Here, on October 15, 2018, in relation to minor C.C.'s case, mother reported to the social worker that she had no Indian ancestry. On October 18, 2018, she signed an ICWA-020 Parental Notification of Indian Status form in C.C.'s case stating that she had no Indian ancestry. On February 4, 2019, when being interviewed in relation to minor P.C.'s case, mother told the social worker that she did not have any known Indian ancestry, but on February 6, 2019, she completed an ICWA-020 form in P.C.'s case stating that she may have Indian ancestry but did not specify a tribe. The record reflects that, thereafter, the Agency had a conversation with mother wherein she said she may have Indian ancestry but did not know what tribe. The Agency reported that it would follow up with further inquiry but does not reflect that further inquiry occurred, either of mother or her relatives.
We cannot say the error is harmless. In the absence of evidence of the Agency's efforts to fulfill its duty of inquiry, we must remand for limited ICWA proceedings.

> EXERCISE REQUIREMENTS
In the ICWA excerpt, on what date did the mother complete the ICWA-020 form in P.C.'s case stating she may have Indian ancestry? The listing plays no part in this.

> Stored data
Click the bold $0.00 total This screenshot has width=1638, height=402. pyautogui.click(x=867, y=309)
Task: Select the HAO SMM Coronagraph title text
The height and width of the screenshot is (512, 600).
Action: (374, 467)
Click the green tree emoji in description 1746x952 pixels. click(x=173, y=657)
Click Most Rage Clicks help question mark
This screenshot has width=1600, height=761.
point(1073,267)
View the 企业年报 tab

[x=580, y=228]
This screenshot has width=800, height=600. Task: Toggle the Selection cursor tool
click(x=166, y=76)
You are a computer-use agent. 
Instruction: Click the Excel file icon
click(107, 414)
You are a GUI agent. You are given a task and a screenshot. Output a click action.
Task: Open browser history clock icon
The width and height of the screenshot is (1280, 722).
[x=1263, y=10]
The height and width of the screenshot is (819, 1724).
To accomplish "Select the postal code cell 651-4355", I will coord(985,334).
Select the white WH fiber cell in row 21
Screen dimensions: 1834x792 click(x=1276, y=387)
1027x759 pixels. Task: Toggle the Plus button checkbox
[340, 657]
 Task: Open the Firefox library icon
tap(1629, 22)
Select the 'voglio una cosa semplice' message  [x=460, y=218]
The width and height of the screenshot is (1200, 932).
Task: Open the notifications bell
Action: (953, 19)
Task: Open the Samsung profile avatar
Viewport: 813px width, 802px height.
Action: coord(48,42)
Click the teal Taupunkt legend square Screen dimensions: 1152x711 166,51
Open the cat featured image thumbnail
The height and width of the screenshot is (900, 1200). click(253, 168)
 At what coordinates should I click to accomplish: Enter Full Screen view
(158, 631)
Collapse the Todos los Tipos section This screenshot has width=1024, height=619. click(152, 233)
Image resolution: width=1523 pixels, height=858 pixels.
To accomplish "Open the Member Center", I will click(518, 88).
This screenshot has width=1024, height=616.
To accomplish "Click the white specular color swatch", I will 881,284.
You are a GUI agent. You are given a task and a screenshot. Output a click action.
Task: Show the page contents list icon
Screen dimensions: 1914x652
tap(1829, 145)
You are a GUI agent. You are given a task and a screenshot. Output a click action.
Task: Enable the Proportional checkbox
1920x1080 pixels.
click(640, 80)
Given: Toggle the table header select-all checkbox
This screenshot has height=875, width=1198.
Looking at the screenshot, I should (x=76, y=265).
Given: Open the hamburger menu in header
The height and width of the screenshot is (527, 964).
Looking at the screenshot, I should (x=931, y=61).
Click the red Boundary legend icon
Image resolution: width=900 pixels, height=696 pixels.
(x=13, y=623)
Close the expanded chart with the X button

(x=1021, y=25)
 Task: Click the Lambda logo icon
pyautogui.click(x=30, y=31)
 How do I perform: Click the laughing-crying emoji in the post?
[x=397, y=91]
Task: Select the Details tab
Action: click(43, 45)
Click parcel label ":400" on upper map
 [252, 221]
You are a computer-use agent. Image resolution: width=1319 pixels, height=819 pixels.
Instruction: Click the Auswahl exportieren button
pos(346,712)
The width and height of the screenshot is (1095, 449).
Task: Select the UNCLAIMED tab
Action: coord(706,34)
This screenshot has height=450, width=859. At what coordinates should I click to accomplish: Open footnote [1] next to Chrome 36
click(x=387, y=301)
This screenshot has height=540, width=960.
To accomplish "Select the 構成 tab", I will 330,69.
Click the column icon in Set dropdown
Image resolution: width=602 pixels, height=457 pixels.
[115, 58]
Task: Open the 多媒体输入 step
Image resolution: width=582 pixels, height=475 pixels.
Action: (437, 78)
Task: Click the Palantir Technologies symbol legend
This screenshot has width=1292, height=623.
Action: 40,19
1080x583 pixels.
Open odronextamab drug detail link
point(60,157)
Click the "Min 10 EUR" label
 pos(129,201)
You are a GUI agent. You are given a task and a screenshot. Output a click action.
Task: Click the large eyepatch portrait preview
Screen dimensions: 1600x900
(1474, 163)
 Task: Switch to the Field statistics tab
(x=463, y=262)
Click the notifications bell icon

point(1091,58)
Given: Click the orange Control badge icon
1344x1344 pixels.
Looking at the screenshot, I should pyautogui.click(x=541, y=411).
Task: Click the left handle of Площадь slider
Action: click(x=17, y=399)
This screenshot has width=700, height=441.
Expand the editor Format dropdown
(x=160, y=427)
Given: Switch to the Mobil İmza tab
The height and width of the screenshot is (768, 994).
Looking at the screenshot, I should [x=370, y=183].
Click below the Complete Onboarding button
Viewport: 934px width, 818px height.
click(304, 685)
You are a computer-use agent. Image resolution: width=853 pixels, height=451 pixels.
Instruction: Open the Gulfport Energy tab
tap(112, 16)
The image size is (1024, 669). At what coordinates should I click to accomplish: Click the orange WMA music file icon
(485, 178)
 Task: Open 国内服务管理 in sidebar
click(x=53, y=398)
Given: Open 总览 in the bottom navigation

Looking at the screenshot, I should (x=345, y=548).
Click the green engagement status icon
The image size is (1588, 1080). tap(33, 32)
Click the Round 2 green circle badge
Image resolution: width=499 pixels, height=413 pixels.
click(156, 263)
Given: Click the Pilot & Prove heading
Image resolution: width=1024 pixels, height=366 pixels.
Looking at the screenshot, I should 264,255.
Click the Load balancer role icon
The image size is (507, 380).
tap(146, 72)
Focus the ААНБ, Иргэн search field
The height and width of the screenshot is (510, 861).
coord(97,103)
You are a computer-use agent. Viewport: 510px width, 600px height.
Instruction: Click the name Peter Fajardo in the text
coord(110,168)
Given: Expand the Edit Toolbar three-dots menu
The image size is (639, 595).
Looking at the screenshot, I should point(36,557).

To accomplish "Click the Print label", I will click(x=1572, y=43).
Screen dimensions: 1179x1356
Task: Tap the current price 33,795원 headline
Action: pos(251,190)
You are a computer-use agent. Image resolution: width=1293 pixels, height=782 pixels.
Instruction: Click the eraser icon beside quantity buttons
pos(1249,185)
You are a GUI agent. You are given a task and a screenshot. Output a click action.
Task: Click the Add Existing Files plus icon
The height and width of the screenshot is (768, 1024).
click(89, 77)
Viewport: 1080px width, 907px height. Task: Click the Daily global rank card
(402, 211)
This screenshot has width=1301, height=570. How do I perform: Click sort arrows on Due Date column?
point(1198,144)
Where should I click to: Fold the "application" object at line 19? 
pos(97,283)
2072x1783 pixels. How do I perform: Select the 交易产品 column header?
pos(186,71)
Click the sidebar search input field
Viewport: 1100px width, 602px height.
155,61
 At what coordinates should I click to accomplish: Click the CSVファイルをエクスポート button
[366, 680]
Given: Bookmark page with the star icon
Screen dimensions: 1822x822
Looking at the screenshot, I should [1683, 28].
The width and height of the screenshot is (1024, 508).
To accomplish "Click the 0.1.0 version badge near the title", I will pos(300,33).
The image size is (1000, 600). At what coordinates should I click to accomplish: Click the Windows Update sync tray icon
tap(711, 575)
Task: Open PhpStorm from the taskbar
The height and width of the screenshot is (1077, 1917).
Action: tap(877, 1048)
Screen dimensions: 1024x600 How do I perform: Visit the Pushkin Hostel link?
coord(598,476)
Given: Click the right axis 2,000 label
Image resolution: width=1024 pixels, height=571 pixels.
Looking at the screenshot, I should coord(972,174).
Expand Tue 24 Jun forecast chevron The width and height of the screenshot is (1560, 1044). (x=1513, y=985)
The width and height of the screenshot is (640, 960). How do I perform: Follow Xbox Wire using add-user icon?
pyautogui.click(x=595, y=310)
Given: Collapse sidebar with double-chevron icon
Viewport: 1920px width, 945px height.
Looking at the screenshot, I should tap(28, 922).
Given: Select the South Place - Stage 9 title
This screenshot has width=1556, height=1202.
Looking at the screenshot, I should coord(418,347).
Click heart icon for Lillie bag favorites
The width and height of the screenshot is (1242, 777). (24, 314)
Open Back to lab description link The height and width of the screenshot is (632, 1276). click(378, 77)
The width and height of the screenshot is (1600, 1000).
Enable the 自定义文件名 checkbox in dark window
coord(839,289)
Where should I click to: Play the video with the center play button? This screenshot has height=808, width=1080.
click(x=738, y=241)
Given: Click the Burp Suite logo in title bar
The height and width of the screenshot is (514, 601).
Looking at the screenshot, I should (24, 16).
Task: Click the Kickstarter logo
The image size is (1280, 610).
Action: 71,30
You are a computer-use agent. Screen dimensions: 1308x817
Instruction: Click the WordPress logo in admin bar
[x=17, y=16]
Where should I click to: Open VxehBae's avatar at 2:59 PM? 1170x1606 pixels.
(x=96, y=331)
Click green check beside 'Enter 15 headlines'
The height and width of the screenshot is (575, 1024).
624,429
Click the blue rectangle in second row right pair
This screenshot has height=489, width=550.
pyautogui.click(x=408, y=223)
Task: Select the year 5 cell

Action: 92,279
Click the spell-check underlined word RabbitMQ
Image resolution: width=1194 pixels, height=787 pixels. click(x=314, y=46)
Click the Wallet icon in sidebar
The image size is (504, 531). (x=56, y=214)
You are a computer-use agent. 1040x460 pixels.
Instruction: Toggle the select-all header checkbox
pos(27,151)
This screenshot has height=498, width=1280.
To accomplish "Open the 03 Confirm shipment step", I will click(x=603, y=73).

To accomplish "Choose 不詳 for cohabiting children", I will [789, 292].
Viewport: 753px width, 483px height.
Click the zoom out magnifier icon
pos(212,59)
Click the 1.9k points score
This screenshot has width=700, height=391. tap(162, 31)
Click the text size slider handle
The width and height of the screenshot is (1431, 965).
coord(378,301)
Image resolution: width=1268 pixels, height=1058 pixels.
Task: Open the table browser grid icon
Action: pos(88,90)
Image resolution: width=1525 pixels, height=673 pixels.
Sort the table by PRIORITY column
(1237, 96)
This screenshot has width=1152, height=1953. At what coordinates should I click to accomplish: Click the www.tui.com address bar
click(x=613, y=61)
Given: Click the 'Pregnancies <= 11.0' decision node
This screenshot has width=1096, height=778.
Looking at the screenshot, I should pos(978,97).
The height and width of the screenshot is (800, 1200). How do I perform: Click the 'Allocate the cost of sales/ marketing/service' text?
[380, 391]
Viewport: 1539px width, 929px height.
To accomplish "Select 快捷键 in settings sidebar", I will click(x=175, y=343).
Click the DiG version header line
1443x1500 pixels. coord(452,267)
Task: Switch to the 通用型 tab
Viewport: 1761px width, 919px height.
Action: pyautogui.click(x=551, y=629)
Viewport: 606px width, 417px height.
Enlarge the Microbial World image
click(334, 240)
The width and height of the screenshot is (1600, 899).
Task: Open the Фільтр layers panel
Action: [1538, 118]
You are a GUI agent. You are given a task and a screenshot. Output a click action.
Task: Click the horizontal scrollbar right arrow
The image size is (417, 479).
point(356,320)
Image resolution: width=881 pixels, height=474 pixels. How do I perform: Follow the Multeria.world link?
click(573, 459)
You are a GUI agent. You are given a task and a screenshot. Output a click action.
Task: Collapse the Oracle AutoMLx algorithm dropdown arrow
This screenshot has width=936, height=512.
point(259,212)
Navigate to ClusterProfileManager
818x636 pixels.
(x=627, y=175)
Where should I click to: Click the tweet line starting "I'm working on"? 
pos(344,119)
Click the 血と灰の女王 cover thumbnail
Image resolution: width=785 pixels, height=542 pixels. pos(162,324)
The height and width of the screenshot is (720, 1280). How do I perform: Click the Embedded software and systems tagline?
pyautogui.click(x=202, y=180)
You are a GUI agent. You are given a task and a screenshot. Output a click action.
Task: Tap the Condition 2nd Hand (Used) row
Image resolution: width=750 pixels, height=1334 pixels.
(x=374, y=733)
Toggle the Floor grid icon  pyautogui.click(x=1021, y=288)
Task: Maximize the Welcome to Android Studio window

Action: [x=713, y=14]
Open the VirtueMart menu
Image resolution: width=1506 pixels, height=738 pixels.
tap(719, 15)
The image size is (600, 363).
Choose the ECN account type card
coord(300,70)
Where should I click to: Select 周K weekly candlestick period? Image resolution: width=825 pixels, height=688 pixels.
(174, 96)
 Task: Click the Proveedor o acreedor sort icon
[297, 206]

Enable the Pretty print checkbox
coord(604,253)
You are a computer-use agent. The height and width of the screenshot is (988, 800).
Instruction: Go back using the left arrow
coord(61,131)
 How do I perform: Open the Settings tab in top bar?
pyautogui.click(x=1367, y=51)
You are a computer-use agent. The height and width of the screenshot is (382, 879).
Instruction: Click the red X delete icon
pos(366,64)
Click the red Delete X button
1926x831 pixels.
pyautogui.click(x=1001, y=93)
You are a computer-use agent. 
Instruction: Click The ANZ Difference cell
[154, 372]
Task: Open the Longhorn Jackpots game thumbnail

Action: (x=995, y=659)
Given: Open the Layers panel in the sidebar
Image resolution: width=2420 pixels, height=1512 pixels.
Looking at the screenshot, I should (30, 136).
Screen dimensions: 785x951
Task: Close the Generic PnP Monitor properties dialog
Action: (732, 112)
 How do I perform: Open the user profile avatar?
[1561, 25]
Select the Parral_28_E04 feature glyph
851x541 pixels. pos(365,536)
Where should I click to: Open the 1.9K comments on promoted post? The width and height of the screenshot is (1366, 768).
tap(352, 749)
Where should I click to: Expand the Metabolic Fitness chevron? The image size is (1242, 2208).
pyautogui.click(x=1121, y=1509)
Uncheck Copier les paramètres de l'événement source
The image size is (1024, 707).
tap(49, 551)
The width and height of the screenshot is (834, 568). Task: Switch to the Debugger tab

> RESULT OF THE EXERCISE
February 6, 2019.